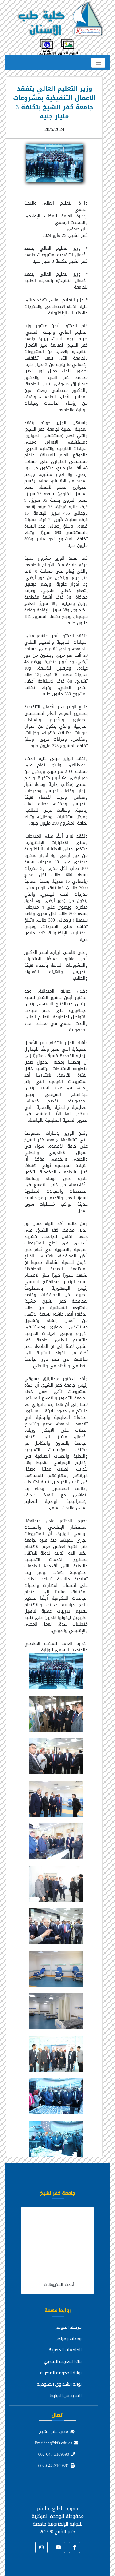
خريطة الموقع (68, 2327)
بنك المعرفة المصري (63, 2361)
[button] (74, 2547)
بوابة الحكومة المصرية (61, 2373)
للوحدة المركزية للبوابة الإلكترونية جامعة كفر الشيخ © (57, 2523)
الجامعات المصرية (65, 2350)
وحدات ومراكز (69, 2339)
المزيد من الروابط (66, 2395)
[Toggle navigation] (98, 63)
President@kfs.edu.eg (57, 2443)
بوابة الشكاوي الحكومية (59, 2384)
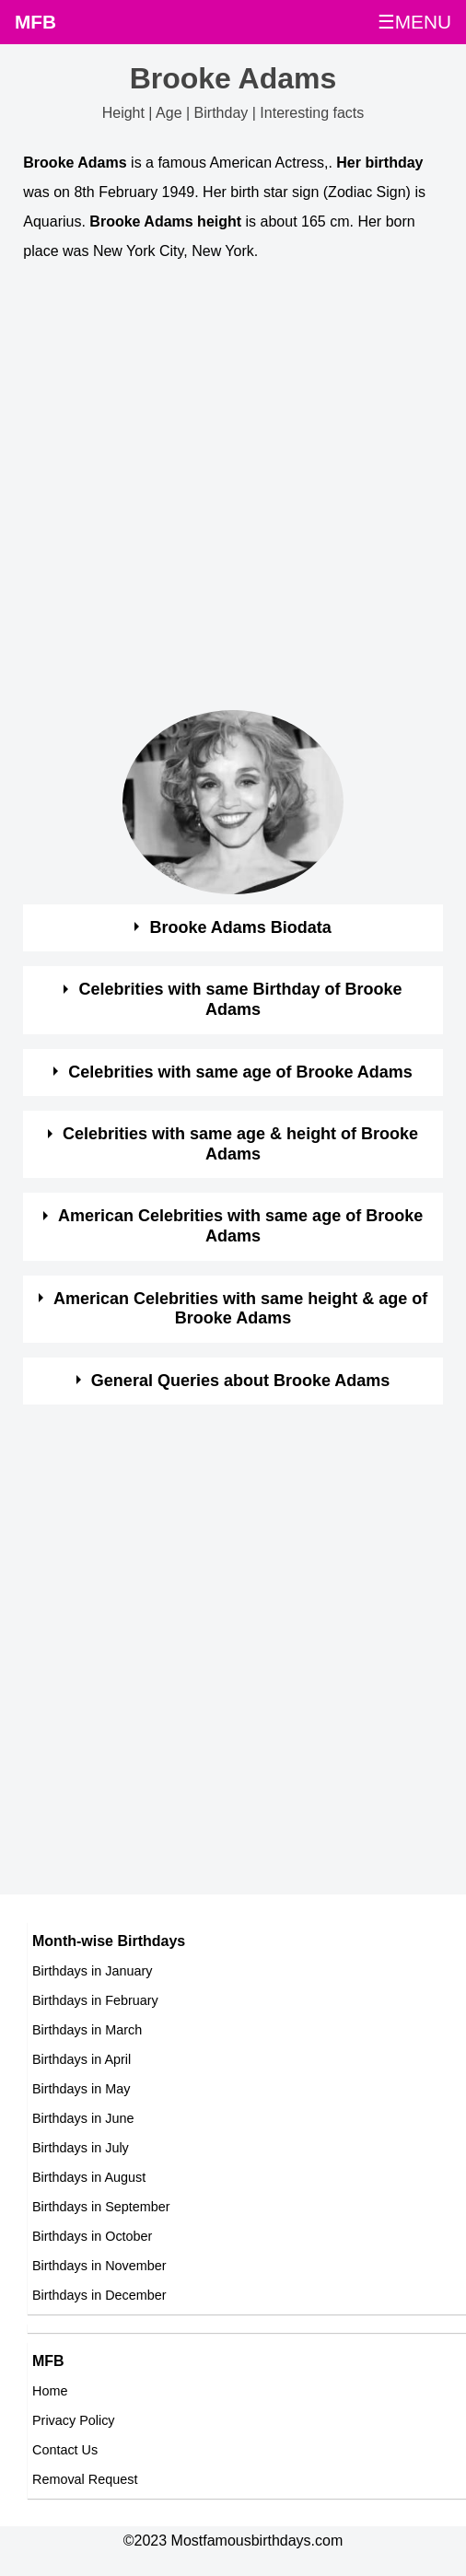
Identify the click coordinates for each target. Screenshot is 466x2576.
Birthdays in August (89, 2177)
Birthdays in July (80, 2147)
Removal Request (84, 2479)
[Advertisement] (216, 495)
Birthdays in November (99, 2265)
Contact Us (65, 2449)
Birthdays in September (101, 2206)
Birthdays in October (92, 2236)
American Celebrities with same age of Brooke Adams (240, 1225)
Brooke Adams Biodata (240, 927)
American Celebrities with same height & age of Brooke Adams (240, 1308)
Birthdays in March (87, 2029)
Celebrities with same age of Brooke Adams (240, 1072)
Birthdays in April (81, 2059)
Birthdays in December (99, 2295)
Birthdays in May (81, 2088)
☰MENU (414, 21)
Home (49, 2391)
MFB (35, 21)
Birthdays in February (95, 2000)
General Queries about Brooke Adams (240, 1380)
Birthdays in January (92, 1971)
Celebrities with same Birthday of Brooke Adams (240, 999)
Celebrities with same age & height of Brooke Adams (240, 1144)
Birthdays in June (83, 2118)
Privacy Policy (73, 2420)
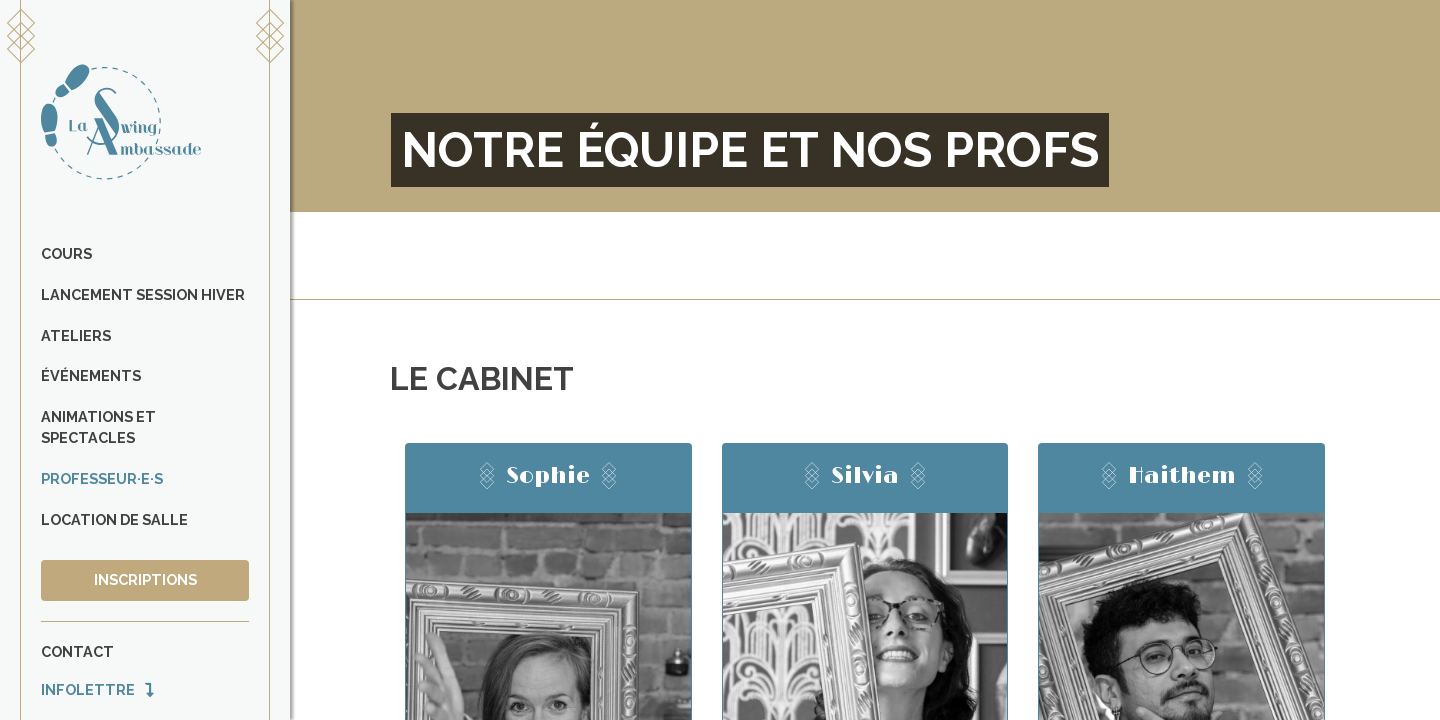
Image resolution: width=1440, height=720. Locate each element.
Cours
⁂
- _PROBLEM_
Convert the records from the start through the line containing "General Queries about" into a Markdown table with the columns Row and Entry, omitting blank lines and leaving out the pictures.

- _FINAL ANSWER_
| Row | Entry |
|---|---|
| 1 | خريطة الموقع (68, 2327) |
| 2 | بنك المعرفة المصري (63, 2361) |
| 3 | [button] (74, 2547) |
| 4 | بوابة الحكومة المصرية (61, 2373) |
| 5 | للوحدة المركزية للبوابة الإلكترونية جامعة كفر الشيخ © (57, 2523) |
| 6 | الجامعات المصرية (65, 2350) |
| 7 | وحدات ومراكز (69, 2339) |
| 8 | المزيد من الروابط (66, 2395) |
| 9 | [Toggle navigation] (98, 63) |
| 10 | President@kfs.edu.eg (57, 2443) |
| 11 | بوابة الشكاوي الحكومية (59, 2384) |
| 12 | Identify the click coordinates for each target. Screenshot is 466x2576. |
| 13 | Birthdays in August (89, 2177) |
| 14 | Birthdays in July (80, 2147) |
| 15 | Removal Request (84, 2479) |
| 16 | [Advertisement] (216, 495) |
| 17 | Birthdays in November (99, 2265) |
| 18 | Contact Us (65, 2449) |
| 19 | Birthdays in September (101, 2206) |
| 20 | Birthdays in October (92, 2236) |
| 21 | American Celebrities with same age of Brooke Adams (240, 1225) |
| 22 | Brooke Adams Biodata (240, 927) |
| 23 | American Celebrities with same height & age of Brooke Adams (240, 1308) |
| 24 | Birthdays in March (87, 2029) |
| 25 | Celebrities with same age of Brooke Adams (240, 1072) |
| 26 | Birthdays in April (81, 2059) |
| 27 | Birthdays in December (99, 2295) |
| 28 | Birthdays in May (81, 2088) |
| 29 | ☰MENU (414, 21) |
| 30 | Home (49, 2391) |
| 31 | MFB (35, 21) |
| 32 | Birthdays in February (95, 2000) |
| 33 | General Queries about Brooke Adams (240, 1380) |